Москвин в «Станционном смотрителе» — актер с несомненными, исключительно большими кинематографическими данными вместе с тем неприятно утомляет своим беспрерывно движущимся ртом и мелкими движениями, отбивающими ритм неслышных слов. Жест-движение, сопровождающий слово, немыслим на кинематографе. Он, теряя свою связь с не существующим для кинозрителей звуком, становится бессмысленным пластическим бормотанием.

Режиссер, работая с актером, должен строить его работу так, чтобы центр тяжести лежал на движении, а слово лишь по мере надобности его сопровождало. Москвин в патетической сцене, когда он узнает от крестной, что Дунто увез гусар, говорит чрезвычайно много, несомненно разные слова и при этом машинально и вполне естественно, как человек, привыкший к словесному разряду, сопровождает каждое слово одним и тем же повторным движением рук. В процессе съемки, когда слышны были слова, сцена впечатляла и впечатляла сильно; на экране же получилось досадное и даже немного смешное топтание на месте. Совершенно неверно, что кинематографический актер должен выражать жестом то, что обычный человек говорит словами. Кинематографический режиссер и актер, создавая образ, используют только те моменты, когда слово не нужно, когда самая сущность действия вырастает в молчании, когда слово лишь сопровождает движение, а не рождает его.

Выразительная вещь

Вот почему такое огромное значение имеет на кинематографе вещь. Вещь сама по себе выразительна, поскольку с каждой из них зритель всегда связывает целый ряд определенных представлений. Револьвер — немая угроза, несущийся гоночный автомобиль — залог спасения или вовремя поспевающая помощь. Игра же актера, связанная с вещью, построенная на ней, всегда была и будет одним из сильнейших приемов кинематографического оформления. Это — кинематографический монолог без слов. Вещь, с которой связан актер, может выявить настолько тонко и глубоко оттенки его состояния, которые не поддались бы никакому условному изображению жестом или мимикой.

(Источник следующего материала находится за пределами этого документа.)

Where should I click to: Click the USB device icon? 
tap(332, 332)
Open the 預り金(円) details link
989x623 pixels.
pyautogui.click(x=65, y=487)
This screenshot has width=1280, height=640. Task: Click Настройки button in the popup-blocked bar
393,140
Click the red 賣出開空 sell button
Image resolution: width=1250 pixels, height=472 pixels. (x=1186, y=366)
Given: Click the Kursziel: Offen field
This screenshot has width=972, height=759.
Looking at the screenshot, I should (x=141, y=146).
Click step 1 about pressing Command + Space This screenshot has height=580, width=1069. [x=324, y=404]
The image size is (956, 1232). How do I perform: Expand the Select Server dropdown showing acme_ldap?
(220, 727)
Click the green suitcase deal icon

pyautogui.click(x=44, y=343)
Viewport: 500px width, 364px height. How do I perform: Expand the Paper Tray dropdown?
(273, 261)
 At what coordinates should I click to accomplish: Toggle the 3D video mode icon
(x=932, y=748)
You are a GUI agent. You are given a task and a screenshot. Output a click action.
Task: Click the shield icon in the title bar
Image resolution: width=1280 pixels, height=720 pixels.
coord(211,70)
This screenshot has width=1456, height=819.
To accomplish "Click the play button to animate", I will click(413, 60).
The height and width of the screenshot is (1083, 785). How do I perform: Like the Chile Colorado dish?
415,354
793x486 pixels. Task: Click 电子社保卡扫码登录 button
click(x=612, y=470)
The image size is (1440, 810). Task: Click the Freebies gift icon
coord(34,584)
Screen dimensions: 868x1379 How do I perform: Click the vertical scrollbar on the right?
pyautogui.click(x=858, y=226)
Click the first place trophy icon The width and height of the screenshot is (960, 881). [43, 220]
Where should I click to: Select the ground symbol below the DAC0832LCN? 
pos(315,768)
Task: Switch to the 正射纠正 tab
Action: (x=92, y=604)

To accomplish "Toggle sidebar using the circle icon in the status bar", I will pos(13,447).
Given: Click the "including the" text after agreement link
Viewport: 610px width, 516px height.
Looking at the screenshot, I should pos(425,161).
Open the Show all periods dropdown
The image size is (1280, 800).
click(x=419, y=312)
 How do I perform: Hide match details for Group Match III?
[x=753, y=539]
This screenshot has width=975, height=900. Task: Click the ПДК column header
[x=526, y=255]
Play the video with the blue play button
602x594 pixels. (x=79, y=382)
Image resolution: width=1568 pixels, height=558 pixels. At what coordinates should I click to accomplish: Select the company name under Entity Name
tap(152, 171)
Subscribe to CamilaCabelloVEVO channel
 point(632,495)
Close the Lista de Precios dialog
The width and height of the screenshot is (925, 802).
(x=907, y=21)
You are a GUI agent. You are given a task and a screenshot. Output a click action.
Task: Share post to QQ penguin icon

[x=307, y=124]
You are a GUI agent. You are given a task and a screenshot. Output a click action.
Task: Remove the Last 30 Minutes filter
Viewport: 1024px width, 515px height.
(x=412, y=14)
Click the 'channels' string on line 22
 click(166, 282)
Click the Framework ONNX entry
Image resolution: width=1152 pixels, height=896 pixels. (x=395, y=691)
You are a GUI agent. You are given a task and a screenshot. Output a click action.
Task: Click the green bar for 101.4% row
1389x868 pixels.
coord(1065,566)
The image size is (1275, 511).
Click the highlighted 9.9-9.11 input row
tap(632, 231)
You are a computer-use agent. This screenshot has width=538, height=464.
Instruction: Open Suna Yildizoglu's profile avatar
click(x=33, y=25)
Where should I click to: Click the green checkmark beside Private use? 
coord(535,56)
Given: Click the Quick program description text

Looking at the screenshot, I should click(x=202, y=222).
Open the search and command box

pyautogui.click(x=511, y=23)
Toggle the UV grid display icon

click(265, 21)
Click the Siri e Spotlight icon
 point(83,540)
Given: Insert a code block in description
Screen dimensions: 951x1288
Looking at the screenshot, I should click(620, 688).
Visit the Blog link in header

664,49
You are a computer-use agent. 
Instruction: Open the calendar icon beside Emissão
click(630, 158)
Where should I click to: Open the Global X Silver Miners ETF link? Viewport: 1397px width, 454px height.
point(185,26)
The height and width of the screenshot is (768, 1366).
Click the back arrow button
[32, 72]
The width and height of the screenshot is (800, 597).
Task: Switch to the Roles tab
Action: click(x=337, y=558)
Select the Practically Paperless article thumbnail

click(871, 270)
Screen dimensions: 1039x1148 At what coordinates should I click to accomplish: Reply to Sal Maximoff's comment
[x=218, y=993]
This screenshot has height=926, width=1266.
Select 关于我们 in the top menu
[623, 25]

В «Броненосце «Потемкин» сам броненосец — настолько сильно и ярко поданный образ, что люди, связанные с ним, растворяются в нем, сливаются с ним органически. На расстрел толпы отвечают не матросы, стоящие у пушки, а сам стальной броненосец, дышащий сотней гневных грудей. Когда броненосец в финале картины бросается навстречу эскадре, упорно работающие стальные рычаги его машин как бы заключают в себе сердца людей, бешено бьющиеся в напряженном ожидании.